KOLKATA, India — When you can’t get to the quiz site, the only thing to do is bring the quiz to you.
This is what Indian quiz buff Movin Miranda did once the pandemic lockdown went into effect in March 2020.
Miranda, who works in industrial product marketing in Kuala Lumpur, started the Asian Quiz League, modeled after the World Quizzing Championships (WQC), which Miranda has attended over the years. The Asian Quiz League, which started in November, has 32 teams from Asia, Australia and the United Sates vying in online matches.
WQC, a 240-question written quiz on eight subjects, traditionally has been held at various venues around the world, but in 2020 the championships were conducted online, attracting over 2,500 contestants. India has been the most represented country for several years.
Pat Gibson from Ireland, a four-time WQC champion, said since the world’s population has retreated indoors, online opportunities that have opened up during the pandemic have made it possible for him to compete against quizzers from Kolkata, Los Angeles and Rio, with no travel costs — “a not-so-minor miracle.”
In years past, around the second weekend of January a group of avid quizzers would make a beeline for Kolkata, where, over a couple of days, they would huddle inside an empty swimming pool, trying to coax nuggets of information from impossible corners of memory.
Similar scenes (minus the swimming pool) could be seen in Bangalore on the last weekend of June, and in Delhi, Mumbai, Chennai and Pune on other designated weekends as quiz enthusiasts gathered to pack their brains with trivia.
In the absence of large social gatherings, the field is now flush with online sites, including XQuizIt, Nexus and TackOn.
GyaanSpace, which has been around since 2016, offering knowledge solutions for school, college and corporate quizzes, has hosted over 150 online quizzes across multiple platforms since March — about five times the number hosted pre-Covid, according to founders Titash Banerjea and Kunal Mandal.
Priced between $1 and $3 per quiz, GyaanSpace quizzes have short, accessible questions, and a run time of about an hour.
Not only has the site attracted a large crowd of regulars and newbies, but also a significant number of returnees who had stopped quizzing because they could not invest entire afternoons or evenings, or travel to take part in physical quizzes, Banerjea said.
“While we could only bring a certain number of people to our physical quizzes, given that they were school or college events, the online platforms provide an almost unlimited room to scale up,” said Banerjea.
Regional quizzing associations have used Zoom, Google Meet and Discord to offer their regular quizzes. In addition, with more quizzers paying to play, funds have been raised to help support workers who have lost wages during the lockdown and for victims of natural disasters.

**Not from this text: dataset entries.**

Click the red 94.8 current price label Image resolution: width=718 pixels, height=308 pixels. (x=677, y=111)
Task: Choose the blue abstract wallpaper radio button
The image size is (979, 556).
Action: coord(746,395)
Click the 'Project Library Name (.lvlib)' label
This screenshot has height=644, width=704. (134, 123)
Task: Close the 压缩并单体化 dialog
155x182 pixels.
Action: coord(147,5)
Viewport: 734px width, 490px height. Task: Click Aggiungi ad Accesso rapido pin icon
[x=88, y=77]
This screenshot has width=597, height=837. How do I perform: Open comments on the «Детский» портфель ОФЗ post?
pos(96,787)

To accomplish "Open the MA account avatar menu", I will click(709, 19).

On the downside, there is suspicion that some participants are using Google to search for answers. For regulars like freelance writer Bedbyas Datta, it has been demoralizing to know that what he gets by putting his brain to work for several seconds, someone else is getting by quickly punching in some keywords in Google.

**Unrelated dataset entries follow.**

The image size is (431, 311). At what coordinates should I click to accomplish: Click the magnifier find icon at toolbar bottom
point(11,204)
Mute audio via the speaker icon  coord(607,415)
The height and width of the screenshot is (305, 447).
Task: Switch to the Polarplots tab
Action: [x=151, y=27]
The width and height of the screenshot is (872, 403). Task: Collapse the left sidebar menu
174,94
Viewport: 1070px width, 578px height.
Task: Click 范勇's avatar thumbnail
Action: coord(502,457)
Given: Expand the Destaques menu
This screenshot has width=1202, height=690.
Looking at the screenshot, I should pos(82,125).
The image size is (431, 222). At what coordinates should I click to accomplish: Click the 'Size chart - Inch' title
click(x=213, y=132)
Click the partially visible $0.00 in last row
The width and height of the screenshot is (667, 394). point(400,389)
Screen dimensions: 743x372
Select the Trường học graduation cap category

London-based writer and journalist Samanth Subramanian said, “The joy of piecing an answer together with one’s teammates” is the No. 1 reason why most quizzers agree to spend entire weekends in virtual meetings.
Dr. Arul Mani, professor of literature and a veteran quizzer, is amused that the need to thwart “Googlers” has forced quiz writers to put more effort into framing questions.

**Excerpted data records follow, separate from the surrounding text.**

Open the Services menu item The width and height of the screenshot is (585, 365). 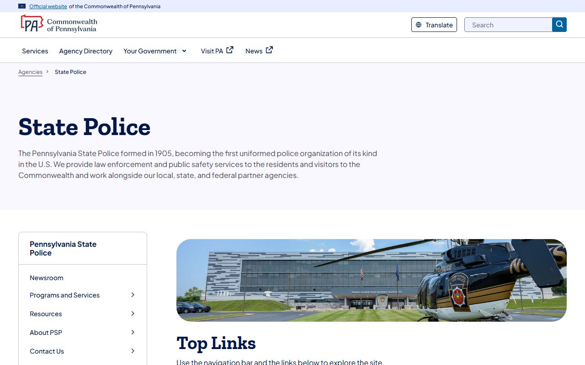pos(35,51)
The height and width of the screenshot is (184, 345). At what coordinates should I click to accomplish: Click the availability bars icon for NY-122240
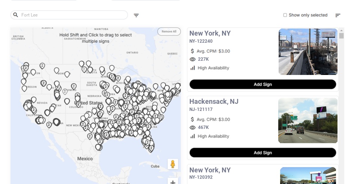pyautogui.click(x=193, y=68)
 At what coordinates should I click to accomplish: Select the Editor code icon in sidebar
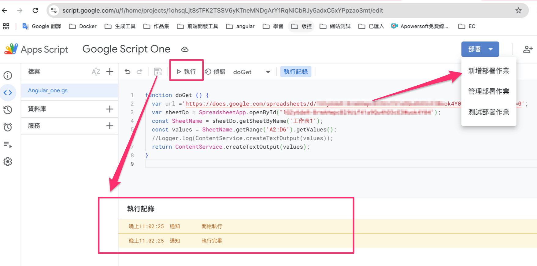tap(8, 93)
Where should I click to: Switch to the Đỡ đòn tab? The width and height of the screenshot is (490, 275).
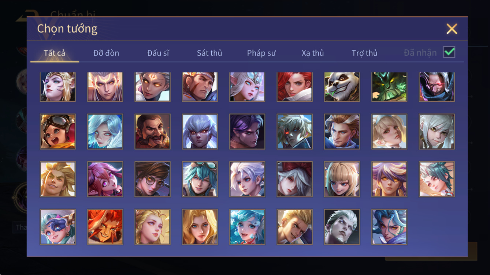(106, 53)
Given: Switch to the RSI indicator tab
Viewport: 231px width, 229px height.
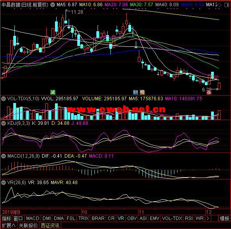Looking at the screenshot, I should pos(189,218).
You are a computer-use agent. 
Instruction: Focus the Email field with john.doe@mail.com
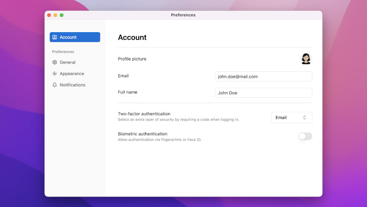tap(263, 77)
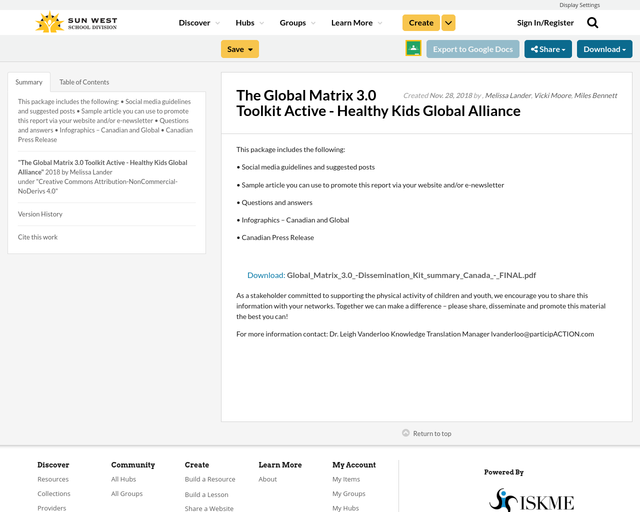View the Version History

tap(40, 213)
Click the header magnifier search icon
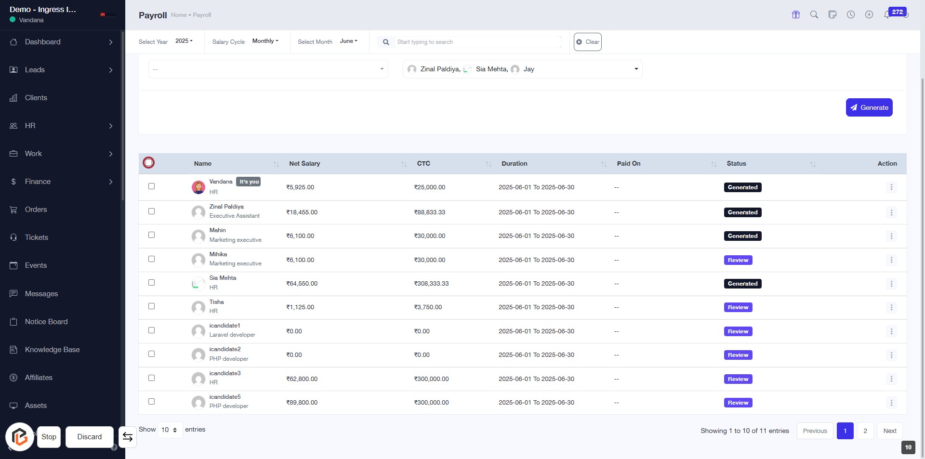Viewport: 925px width, 459px height. click(x=814, y=14)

It remains to be seen whether the proliferation of online quizzes and increased adoption of their quick and snappy formats will be a challenge to live quizzes post-pandemic.
Banerjea thinks that once social mingling is possible again, about 20 percent of online participation will translate into physical participation. Among the remaining 80 percent, he believes, many may be women who sometimes feel intimidated at men-dominated live quizzes.
Ananya Upadhya, a 19-year-old law student, has started an initiative called “A HERd of Quizzers,” to mobilize social media platforms to bring more diversity into quizzing.
“It has evolved into a space for women quizzers to host quizzes which can be accessed by others as well,” said Upadhya. “That’s how we started the Instagram page where we host regular quizzes on women in various fields.”
Jyotesh Singh, who is taking a business management course in India, said he would still recommend quizzing to every young person he meets because very few things come close to the “thrill of knowing that you know more than other people.”